Today's puzzle has a theme that would be right at home in the weekly Wall Street Journal crossword. It might have been fun to do some positive entries too, like BALLOONS REACH NEW HIGHS. Anyway, onward to bullets.

Bullets:
  • 1A: Do what Michelle Wie did before age 16 (GO PRO). She's a golfer who was once dubbed "the female Tiger Woods." Yeah, back when that was a compliment.
  • 34A: Deliverer of text messages? (APOSTLE). I think I like this clue. I assume it refers to the epistles of the Apostles.
  • 47A: Old frosh topper (BEANIE). According the Wikipedia, "in the 1950s and possibly beyond, beanies were worn by college freshmen and various fraternities as a form of mild hazing." Doesn't get much milder than that.
  • 72A: Janvier, across the Pyrenees (ENERO). January in French & Spanish.
  • 15D: Kvbrick opvs? (MMI). The movie "2001" in Roman numerals. Awesome clue.
  • 55D: Surrey town in which George Harrison lived in the '60s (ESHER). Weirdest answer of the day for me, but I'm not a big Beatles fan. Do Beatles experts know this?
  • 61D: Actress Sarah Michelle ___ (GELLAR). Star of "Buffy the Vampire Slayer." It seems like a show I'd be into, but I never watched it. 
  • 77D: Two seater, maybe? (USHER). Great clue.
  • 101D: Hall of Fame slugger Ralph (KINER). He's also an announcer known for his malapropisms. "All of the Mets road wins against the Dodgers this year occurred at Dodger Stadium."
I wish I had a little more to say about this puzzle, but I'm done. I'm off to see "Thor" in IMAX 3-D. Mjolnir!

5 comments:

CoffeeLvr said...

I forgot that Doug does the comments on the Sunday syndicated, and was looking forward to a picture from PG of some RIPPLY body builders. I wanted RIPPed there, but had to let it go.

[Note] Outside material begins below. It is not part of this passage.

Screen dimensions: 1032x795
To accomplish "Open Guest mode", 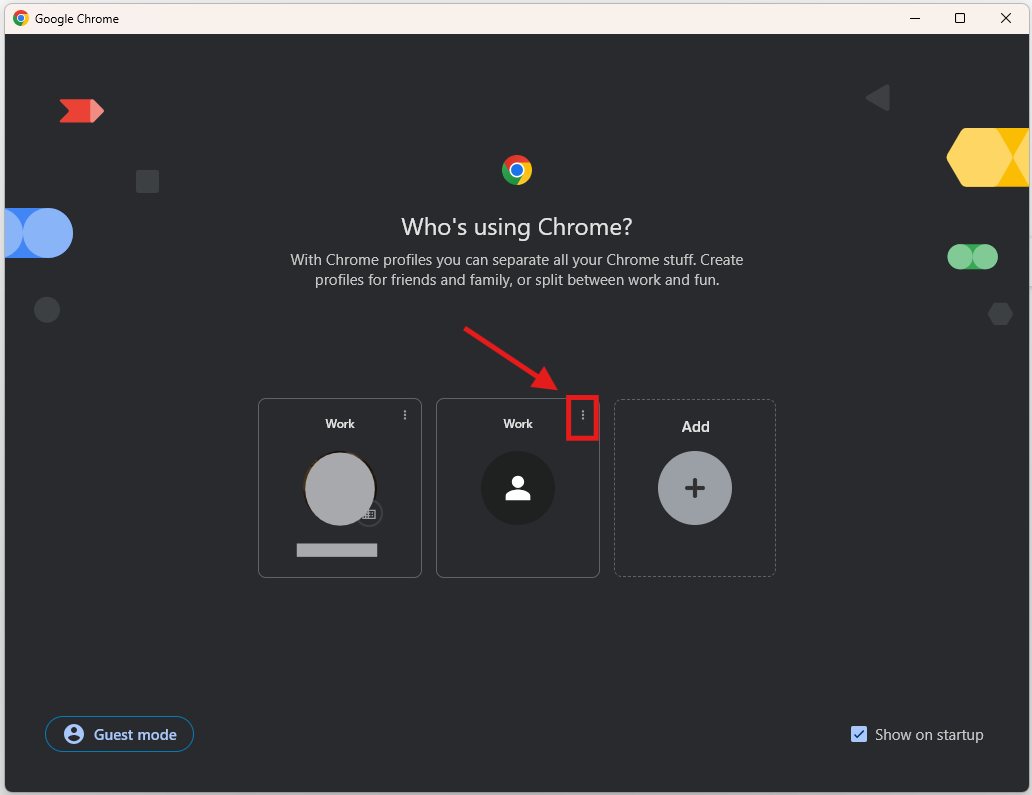I will coord(119,734).
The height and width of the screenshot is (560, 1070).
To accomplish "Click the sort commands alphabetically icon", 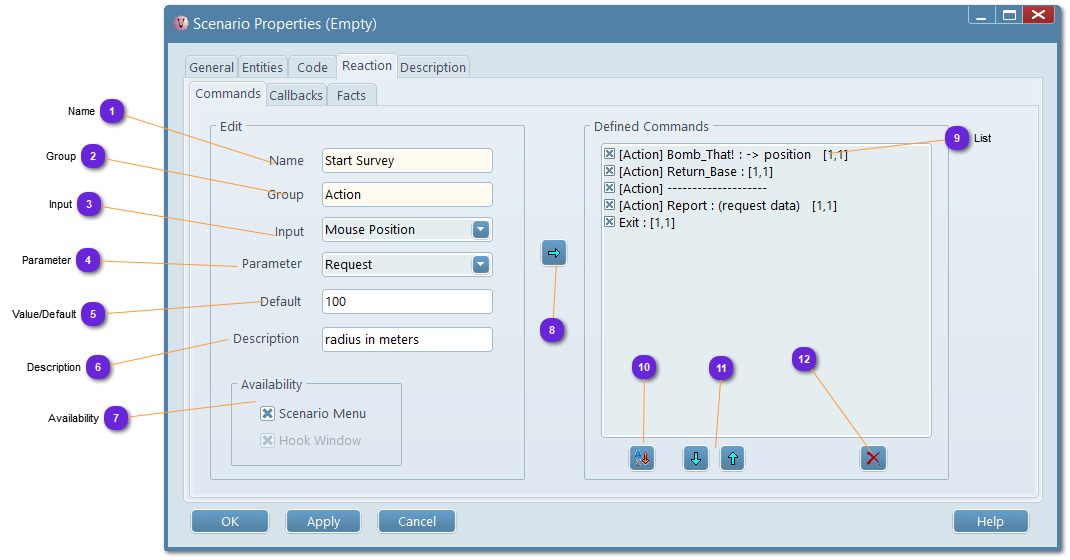I will coord(642,458).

I had a leisurely solve on paper, and eventually keyed the answers in online. I did not get the "window shade" indication of a perfect solve, and had to re-parse the first theme answer from PENCIL SHArE LOST POINTS to the correct one.

APOSTLE was my last entry, crossing TATAMIS, which is only vaguely familiar to me.

Agree with you, Doug, could use some positive company reports, but some of these theme answers did give me a chuckle, especially FLAT CHAMPAGNE.

fermatprime said...

Hi Doug,
The artist's name is ESCHER, not ESHER!
Enjoyed the BEANIE reference.
Cheers!

Anonymous said...

I'm really lost on that "usher" one. If the clue were "to-seater" I could see it. But "two-seater"?

Tuttle said...

I liked the cluing for 15D, but it's still really, really weird.

Yes, Latin inscriptions used a V instead of a U. But they also only used K in front of an /a/ sound and never used CK together since Cs were always hard. And with the rounded U in Kubrick they would most likely have used a Q for the hard C sound at the beginning.

I imagine "Qvbric Opvs" would have been just a mess to figure out though.

Does remind me of a line from Mel Brooks' History of the World; "You're nuts! N-V-T-S, nuts!"

Doug P said...

@Anonymous - I assume the usher is showing two people to their seats, so he's a "two-seater." Yeah, it's a little iffy, but I liked it.